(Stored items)
== Segment start ==

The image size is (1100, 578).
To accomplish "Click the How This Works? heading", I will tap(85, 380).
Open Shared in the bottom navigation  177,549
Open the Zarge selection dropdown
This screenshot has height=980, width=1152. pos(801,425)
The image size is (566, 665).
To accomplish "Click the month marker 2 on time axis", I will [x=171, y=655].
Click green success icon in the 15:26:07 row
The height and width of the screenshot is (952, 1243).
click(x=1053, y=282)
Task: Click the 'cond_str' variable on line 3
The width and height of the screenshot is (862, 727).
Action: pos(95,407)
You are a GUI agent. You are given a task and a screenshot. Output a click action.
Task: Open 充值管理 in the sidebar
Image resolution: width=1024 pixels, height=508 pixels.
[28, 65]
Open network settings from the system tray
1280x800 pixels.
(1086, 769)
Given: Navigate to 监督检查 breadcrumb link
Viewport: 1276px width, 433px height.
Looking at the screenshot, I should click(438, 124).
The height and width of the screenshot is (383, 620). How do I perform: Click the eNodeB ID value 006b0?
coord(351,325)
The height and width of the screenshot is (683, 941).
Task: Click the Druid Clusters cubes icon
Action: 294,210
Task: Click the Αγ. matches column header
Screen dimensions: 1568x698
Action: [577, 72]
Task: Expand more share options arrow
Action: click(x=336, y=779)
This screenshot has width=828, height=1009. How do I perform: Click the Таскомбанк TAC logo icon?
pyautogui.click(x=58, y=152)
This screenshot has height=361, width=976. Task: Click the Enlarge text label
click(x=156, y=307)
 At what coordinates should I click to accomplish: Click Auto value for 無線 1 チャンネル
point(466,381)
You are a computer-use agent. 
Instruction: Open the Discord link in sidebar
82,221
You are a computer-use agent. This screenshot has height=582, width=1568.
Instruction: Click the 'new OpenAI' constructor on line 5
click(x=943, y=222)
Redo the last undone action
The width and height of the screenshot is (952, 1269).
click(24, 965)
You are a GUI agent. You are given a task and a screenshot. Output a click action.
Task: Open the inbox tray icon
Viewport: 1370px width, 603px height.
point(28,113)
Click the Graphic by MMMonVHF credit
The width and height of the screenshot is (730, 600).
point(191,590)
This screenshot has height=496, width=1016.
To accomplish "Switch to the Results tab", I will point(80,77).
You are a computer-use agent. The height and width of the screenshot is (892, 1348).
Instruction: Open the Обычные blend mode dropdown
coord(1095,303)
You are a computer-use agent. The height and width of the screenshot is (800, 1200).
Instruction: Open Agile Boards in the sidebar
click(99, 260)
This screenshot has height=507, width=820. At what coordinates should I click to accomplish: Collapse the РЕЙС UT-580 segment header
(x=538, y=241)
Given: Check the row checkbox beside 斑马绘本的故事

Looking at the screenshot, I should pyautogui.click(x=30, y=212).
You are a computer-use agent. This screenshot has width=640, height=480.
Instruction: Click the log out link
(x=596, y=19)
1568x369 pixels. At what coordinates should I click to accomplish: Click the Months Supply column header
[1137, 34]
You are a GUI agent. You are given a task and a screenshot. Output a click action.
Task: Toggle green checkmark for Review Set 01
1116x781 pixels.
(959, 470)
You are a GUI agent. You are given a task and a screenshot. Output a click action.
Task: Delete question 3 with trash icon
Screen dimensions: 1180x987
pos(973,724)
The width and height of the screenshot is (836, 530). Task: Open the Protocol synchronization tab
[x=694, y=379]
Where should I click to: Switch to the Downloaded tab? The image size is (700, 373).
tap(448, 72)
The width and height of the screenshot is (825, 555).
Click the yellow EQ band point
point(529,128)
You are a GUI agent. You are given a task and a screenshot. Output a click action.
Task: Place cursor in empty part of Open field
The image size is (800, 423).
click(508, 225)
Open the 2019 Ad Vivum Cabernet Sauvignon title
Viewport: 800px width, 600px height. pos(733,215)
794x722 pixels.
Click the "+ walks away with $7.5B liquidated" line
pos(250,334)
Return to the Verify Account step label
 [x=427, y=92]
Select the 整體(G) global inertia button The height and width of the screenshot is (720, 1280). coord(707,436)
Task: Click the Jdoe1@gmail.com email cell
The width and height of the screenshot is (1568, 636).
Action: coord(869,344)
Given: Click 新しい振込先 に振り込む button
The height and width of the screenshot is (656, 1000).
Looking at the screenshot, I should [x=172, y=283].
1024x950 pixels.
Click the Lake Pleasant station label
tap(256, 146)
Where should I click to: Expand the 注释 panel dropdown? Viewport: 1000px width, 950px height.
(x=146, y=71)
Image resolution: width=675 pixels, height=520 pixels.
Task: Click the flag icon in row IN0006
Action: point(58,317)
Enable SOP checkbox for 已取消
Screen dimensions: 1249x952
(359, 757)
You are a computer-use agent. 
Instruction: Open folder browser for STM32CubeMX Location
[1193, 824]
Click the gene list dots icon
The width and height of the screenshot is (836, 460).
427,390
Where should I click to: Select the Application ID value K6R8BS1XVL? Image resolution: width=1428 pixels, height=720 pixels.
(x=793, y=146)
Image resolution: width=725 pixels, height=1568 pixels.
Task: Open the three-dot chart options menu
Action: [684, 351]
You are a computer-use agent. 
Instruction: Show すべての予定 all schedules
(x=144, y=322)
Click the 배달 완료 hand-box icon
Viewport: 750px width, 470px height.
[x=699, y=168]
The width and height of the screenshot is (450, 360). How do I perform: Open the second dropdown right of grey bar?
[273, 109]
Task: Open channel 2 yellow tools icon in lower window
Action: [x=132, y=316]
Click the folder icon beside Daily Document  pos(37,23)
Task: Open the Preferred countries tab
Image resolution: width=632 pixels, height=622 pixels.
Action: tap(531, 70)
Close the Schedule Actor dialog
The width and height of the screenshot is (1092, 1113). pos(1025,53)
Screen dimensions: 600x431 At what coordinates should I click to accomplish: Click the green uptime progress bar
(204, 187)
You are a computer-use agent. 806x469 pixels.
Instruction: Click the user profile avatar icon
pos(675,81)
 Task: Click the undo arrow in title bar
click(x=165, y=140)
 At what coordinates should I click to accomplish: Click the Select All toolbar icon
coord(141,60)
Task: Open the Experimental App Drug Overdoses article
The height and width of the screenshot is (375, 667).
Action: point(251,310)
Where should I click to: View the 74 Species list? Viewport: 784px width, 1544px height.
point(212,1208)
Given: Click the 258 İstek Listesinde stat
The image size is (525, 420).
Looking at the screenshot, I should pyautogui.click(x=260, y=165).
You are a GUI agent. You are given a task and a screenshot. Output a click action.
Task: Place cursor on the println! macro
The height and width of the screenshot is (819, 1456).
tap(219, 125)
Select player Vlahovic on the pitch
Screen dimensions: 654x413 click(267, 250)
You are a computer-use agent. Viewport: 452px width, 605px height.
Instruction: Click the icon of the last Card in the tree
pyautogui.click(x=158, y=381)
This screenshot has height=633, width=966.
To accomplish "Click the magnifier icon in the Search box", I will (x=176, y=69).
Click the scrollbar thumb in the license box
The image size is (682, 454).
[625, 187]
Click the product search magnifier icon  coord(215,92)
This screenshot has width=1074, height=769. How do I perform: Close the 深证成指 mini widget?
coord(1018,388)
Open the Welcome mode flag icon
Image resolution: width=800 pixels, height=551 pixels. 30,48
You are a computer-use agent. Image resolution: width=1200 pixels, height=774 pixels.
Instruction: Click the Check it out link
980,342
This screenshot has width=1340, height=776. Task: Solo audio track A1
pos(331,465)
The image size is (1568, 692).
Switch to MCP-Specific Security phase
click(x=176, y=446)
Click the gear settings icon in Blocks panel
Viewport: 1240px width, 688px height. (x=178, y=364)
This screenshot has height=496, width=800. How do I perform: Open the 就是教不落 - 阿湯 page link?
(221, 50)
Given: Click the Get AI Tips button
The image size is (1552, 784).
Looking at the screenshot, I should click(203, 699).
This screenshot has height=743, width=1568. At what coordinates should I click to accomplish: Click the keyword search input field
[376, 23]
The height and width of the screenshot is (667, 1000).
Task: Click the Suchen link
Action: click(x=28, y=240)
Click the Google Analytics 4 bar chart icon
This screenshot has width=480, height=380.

== Segment end ==

ABOUT THIS EXERCISE
Scan the entries above for the string "cursor" and copy each line that contains it.

EXPECTED OUTPUT
Task: Place cursor in empty part of Open field
Task: Place cursor on the println! macro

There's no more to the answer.